Глава IV. Падение фетишизма
Развитие фетишизма во всех областях идеологии совершалось, как было выяснено, на почве прогрессивного дробления коллектива, на почве обособления человеческого индивидуума от того социально-трудового целого, к которому он принадлежал. Объективно, обособление было отнюдь не полное, а лишь частичное; но вместе с теми практическими противоречиями, которые им порождались, оно оказывалось достаточным чтобы сделать личность идеологически-неспособной жить заодно с коллективом, сливать себя с ним в своем мышлении. Действительный «субъект» идеологии, действительный ее творец и носитель таким образом становился недоступен сознанию своих отдельных клеток — человеческих особей, скрывался от них в густом тумане противоречий их жизненной борьбы; и бессильные в своем одиночестве чувства и мысли, перед суровостью социальных стихий, они извращенно познавали себя самих и свои отношения к миру. Отсюда ясно, каков был единственный исторический путь к преодолению и уничтожению великого фетишизма. Это — новое практическое сплочение социальных коллективов, их воссоздание из раздробленности.

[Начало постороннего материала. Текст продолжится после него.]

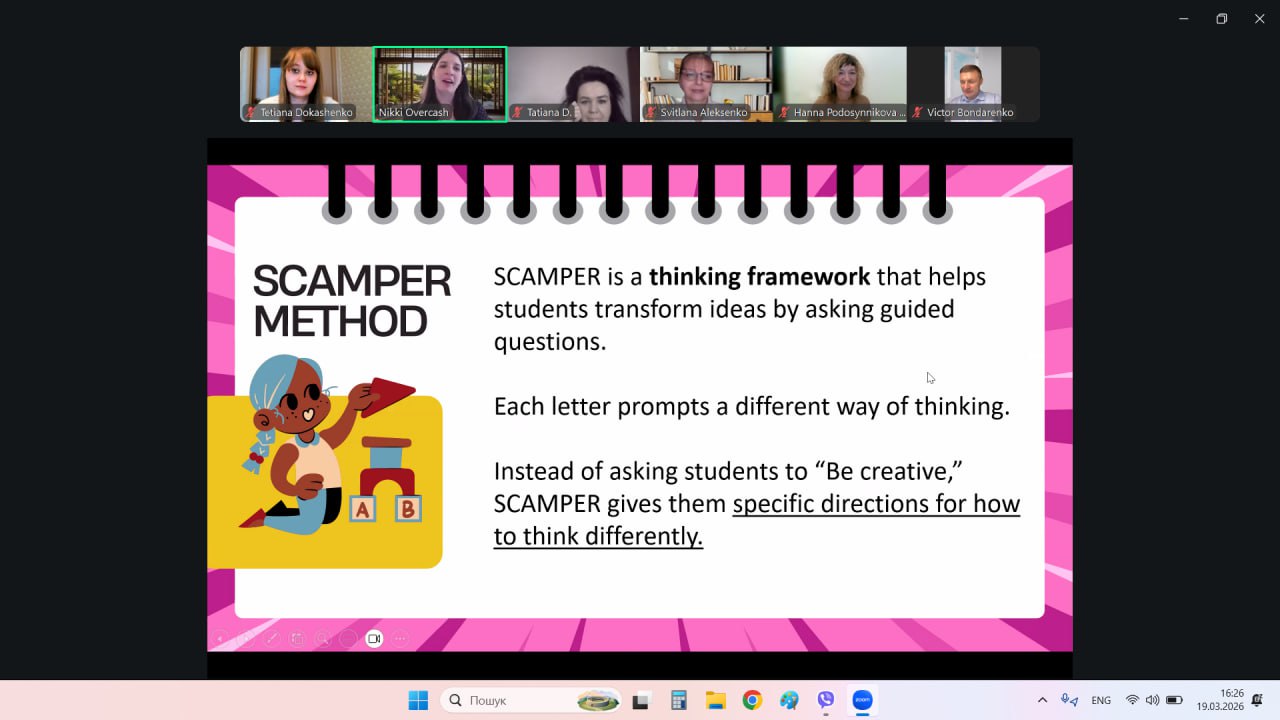
Task: Open Calculator from the taskbar
Action: click(678, 700)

Человечество вступило на этот путь, и идет по нему вот уже несколько столетий. Тот же самый капитализм, который до крайнего предела довел дробление человека и общественные противоречия, выполняет также миссию собирания человека и формировки новых коллективов. Вначале процесс объединяющий совершается так же стихийно, как шел процесс разлагающий, — но затем из объединения рождается коллективное сознание, которое ускоряет и увеличивает планомерность процесса в дальнейшем. Линия эта в рамках капитализма не может идти до конца, она их неизбежно разрывает, чтобы завершиться в социалистическом обществе.
Капитализм создает непосредственное трудовое объединение людей прежде всего в своих предприятиях крупного производства. Группируя сначала единицы и десятки, затем сотни и даже тысячи работников на одном общем деле, капиталистическое предприятие подготовляет элементы классового коллектива. Наиболее тут важно не простое пространственное объединение работников, важно объединение техническое, для которого пространственное является только одной из предпосылок, только частным, хотя и необходимыми моментом.

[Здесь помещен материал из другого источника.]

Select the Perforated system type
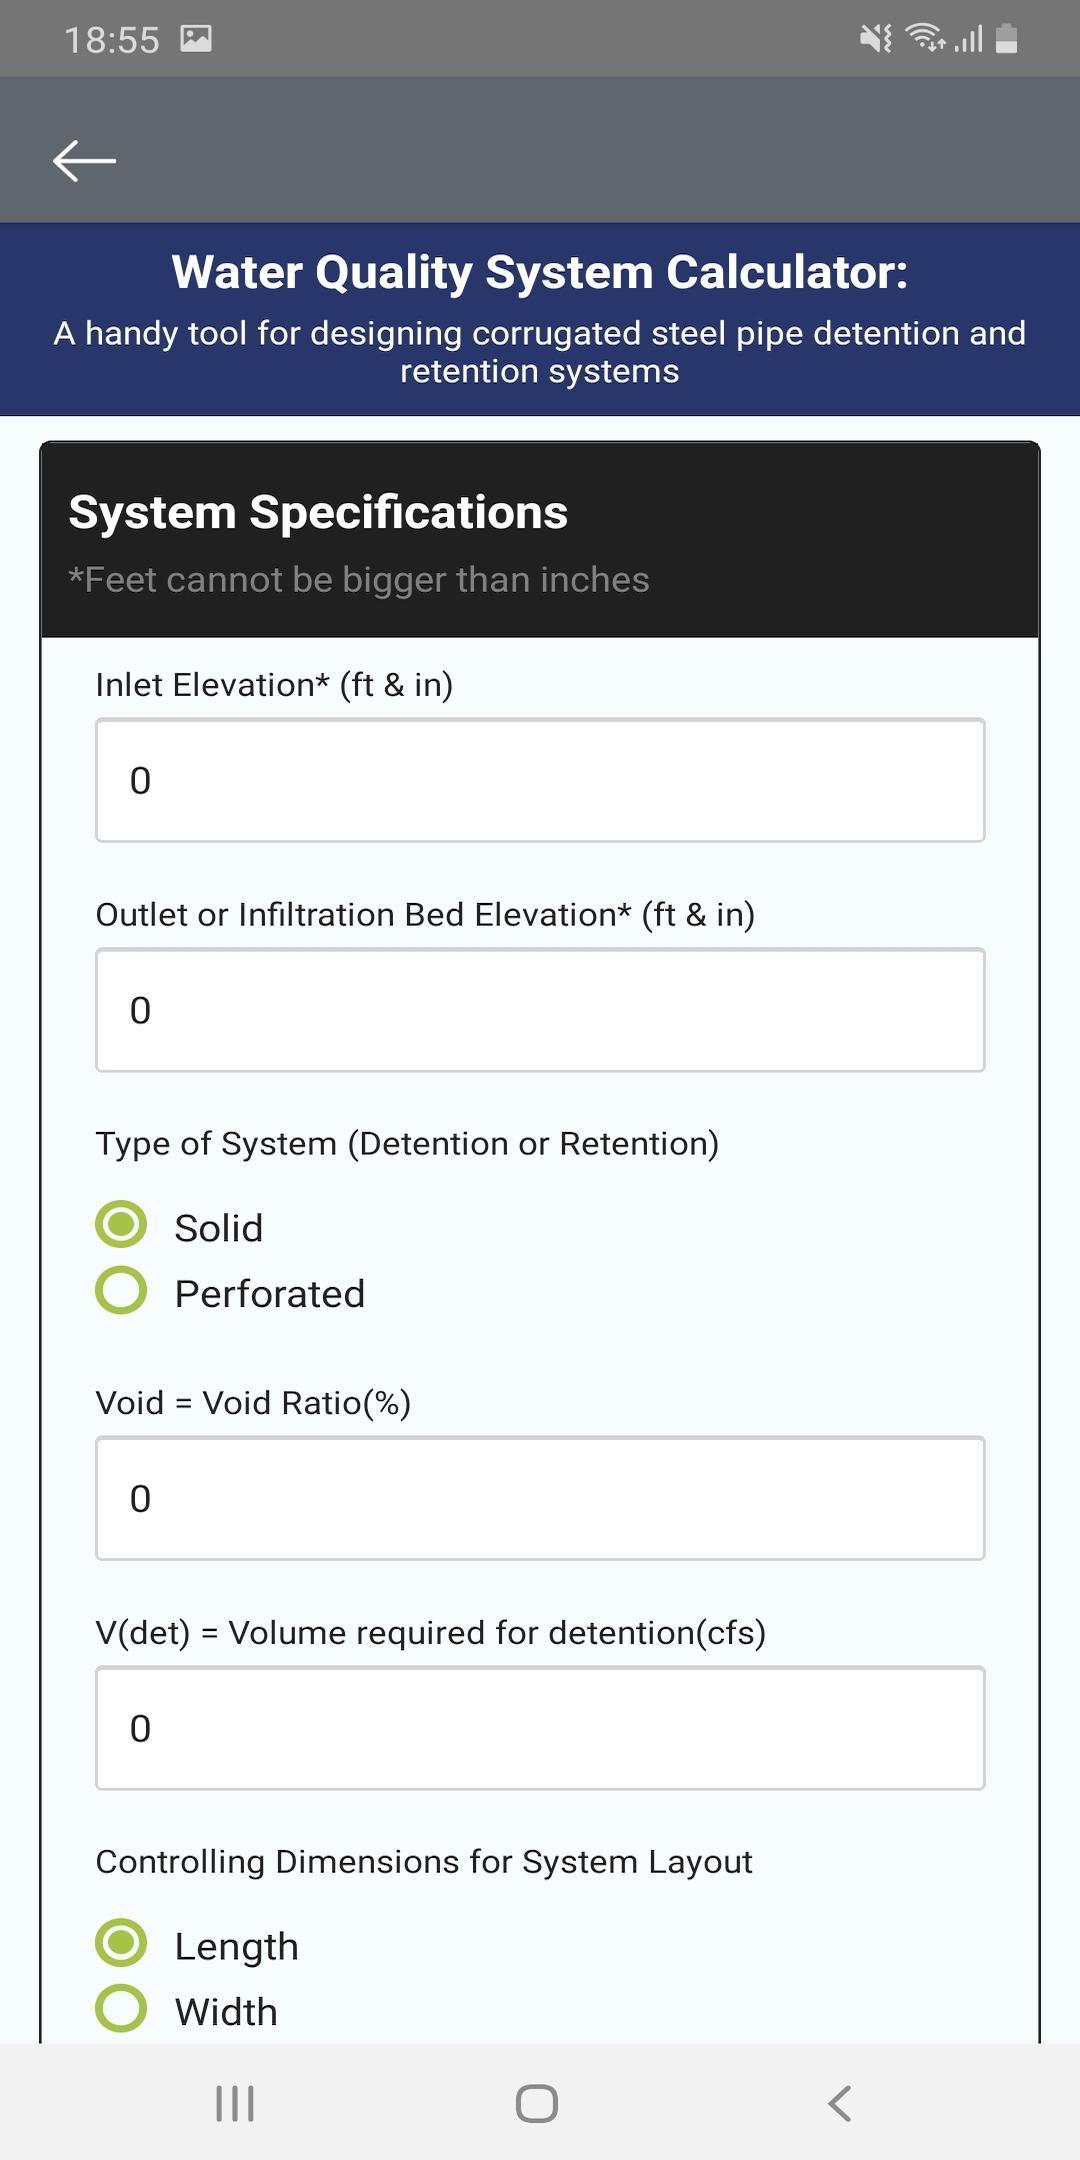The width and height of the screenshot is (1080, 2160). click(231, 1292)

На первых стадиях промышленного капитализма техническое сплочение производителей достигается лишь в минимальной степени. В мануфактуре они пространственно собраны, но самый характер разделения труда вносит, в противовес этому, новое, и еще более, чем прежде, глубокое разъединение. Специализация доведена до такой степени, что вся производственная деятельность отдельного работника ограничивается одной детальной, элементарно-простой, бесконечно повторяемой операцией, каким-нибудь отбиванием головки гвоздя, или разрезыванием проволоки для булавок, и т. под. Коллективный человек раздроблен на мельчайшие частности производства, получаются люди-машины, кругозор которых сужен до крайности безысходным однообразием и бедностью их трудовой функции. Понятно, что действительного социального сплочения между этими различными машинами в человеческом образе развиться не может; их взаимное общение слабо и безлюдно. Внешняя совместность труда недостаточна для того, чтобы преодолеть внутреннюю разобщенность работников, прикованных к технически отдельным и совершенно несходным функциям. И потому в эпоху мануфактур тщетно мы стали бы искать в рабочей среде признаков образования массового коллектива: мы не нашли бы ни политических, ни профессиональных рабочих организаций, ни вообще сколько-нибудь сознательной борьбы пролетариата, как особого класса, против социально враждебных ему сил.